Almost six years ago I jumped out of an airplane. Not a perfectly good one, mind you. Because I've been told repeatedly by those who claim to know, "there are no perfectly good airplanes." Which is why skydivers prefer to jump out thousands of feet in the air versus staying in the plane as it touches down on terra firma.
My first jump-yes, I am a repeat offender-gave me a mere glimpse of freedom in the sky. Thankfully I was securely attached to a tandem instructor named Andre (in the picture). Yes, he was French. And tall. And cute. Then I met Dave the videographer, who jumped out with us to capture this moment (rather, five minutes) for posterity.
When I asked Andre a few questions to reassure myself he loved life and intended on sticking around for a long time, Dave dived into the conversation, solemnly informing me that very recently Andre's girlfriend broke up with him, he wrecked his car, his job was in jeopardy, and his dog was run over this morning. Of course I laughed. That Dave, what a cut-up. Joking around moments before I was scheduled to be hurled out at 13,000 feet. (Dave, you were joking, right? You do have a sense of humor?)

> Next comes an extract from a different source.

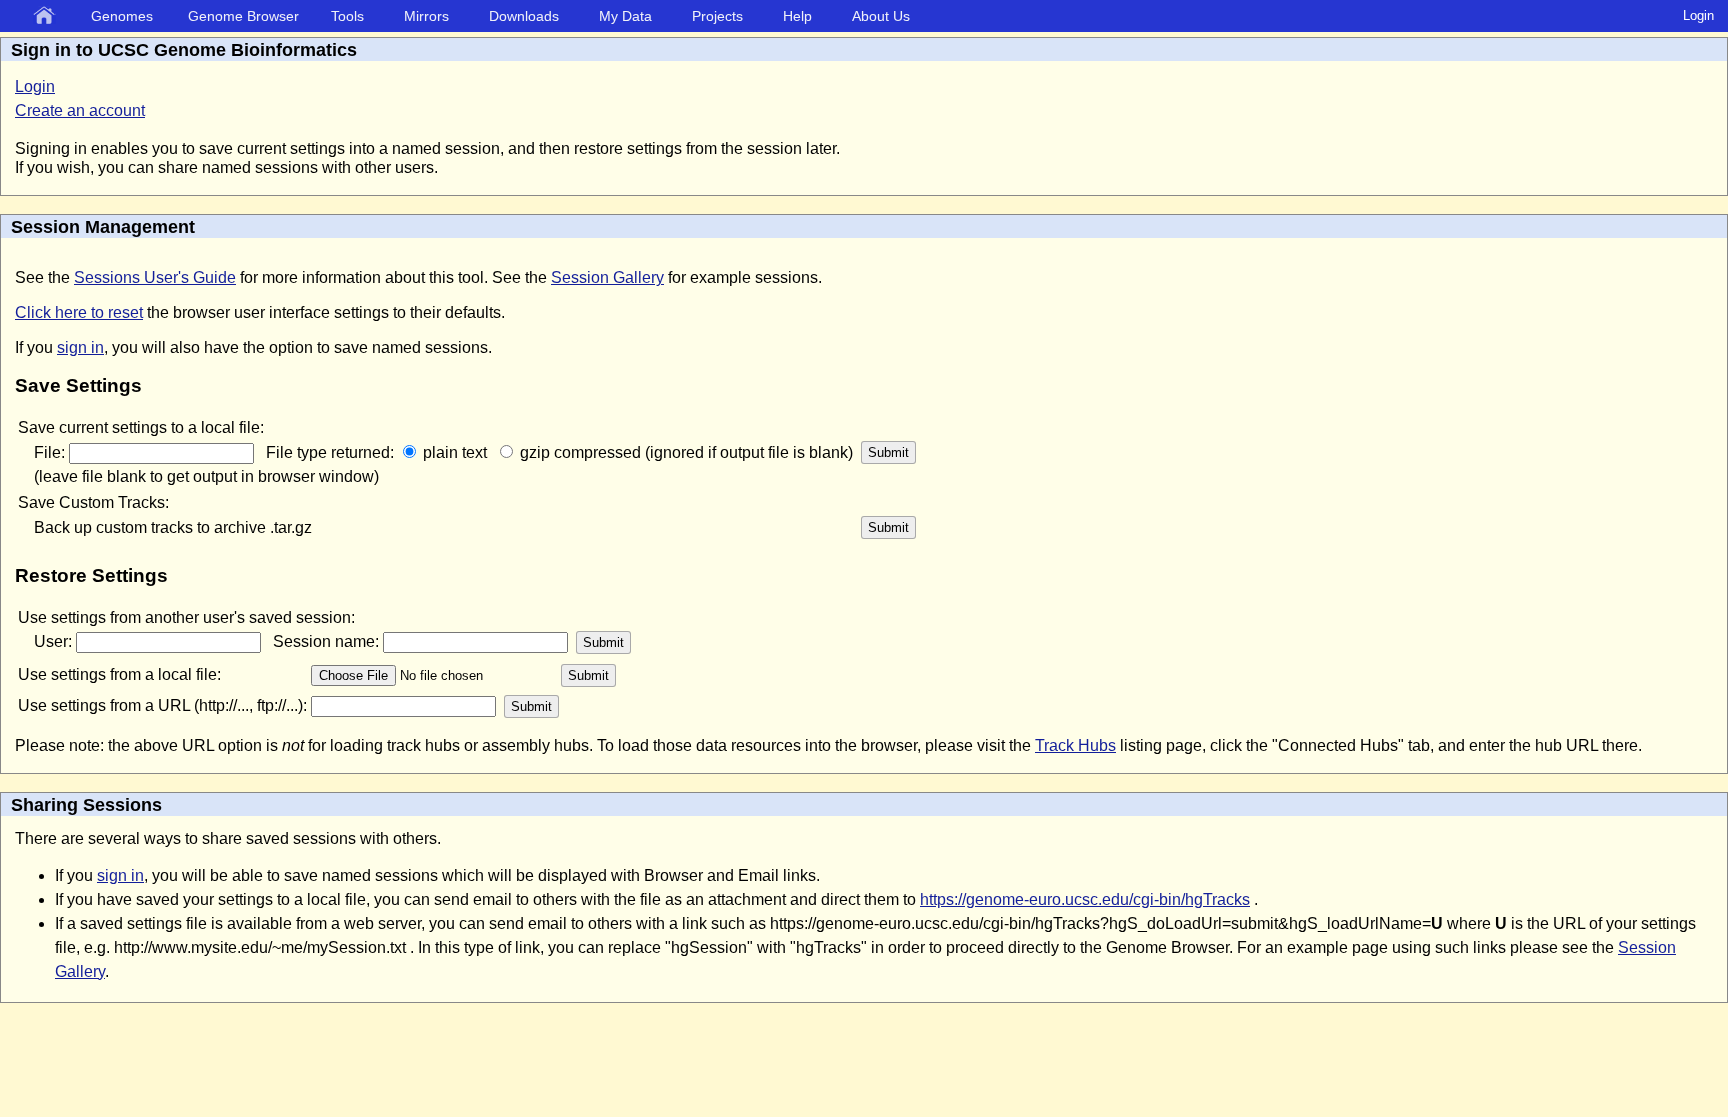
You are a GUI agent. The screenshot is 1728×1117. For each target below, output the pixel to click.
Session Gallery (607, 277)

How long had I wanted to try a skydive? Thinking back, it started when my brother and my sister both tried it, decades ago when they were still in college. Of course we all know our brain cells are still forming, shifting and deciding what they want to be when they grow up, so the mind's decision-making ability is not always optimal. This explained a lot. But I digress from my digression.
First, my brother. He made two jumps, both using a static line and both with the old round canopies that pretty much floated and landed you wherever the winds decided. The static line was a setup to ensure a new jumper didn't forget to pull the ripcord and deploy the parachute. Ha, as if anyone would forget. Forget in time before you came dangerously close to earth? Maybe. But forget entirely? Doubtful.
So, as you jump from the airplane, the line connecting your parachute to something in the airplane tightens and pulls for you. Easy, right? Right, only in my opinion, pulling is the easy part. Landing in one piece is a bit more of a challenge.
My brother found that out on his second jump. His first was fairly uneventful, but then the winds picked up. In hindsight, he had no business jumping out of a plane with his lack of experience and those conditions. He broke his ankle.
My sister's end of jumping was less eventful.She ran out of money.
Both great excuses for not continuing on with a sport that some find much too dangerous, and others find the most peaceful place to be.
Now, a decision. I have a perfect opportunity to finish my training and get my first skydiving license this November. I am not sure what I will do. Part of me says to go for it. It is truly the most remarkable, adrenaline rush I have ever done. Part of me says "are you crazy, lady?"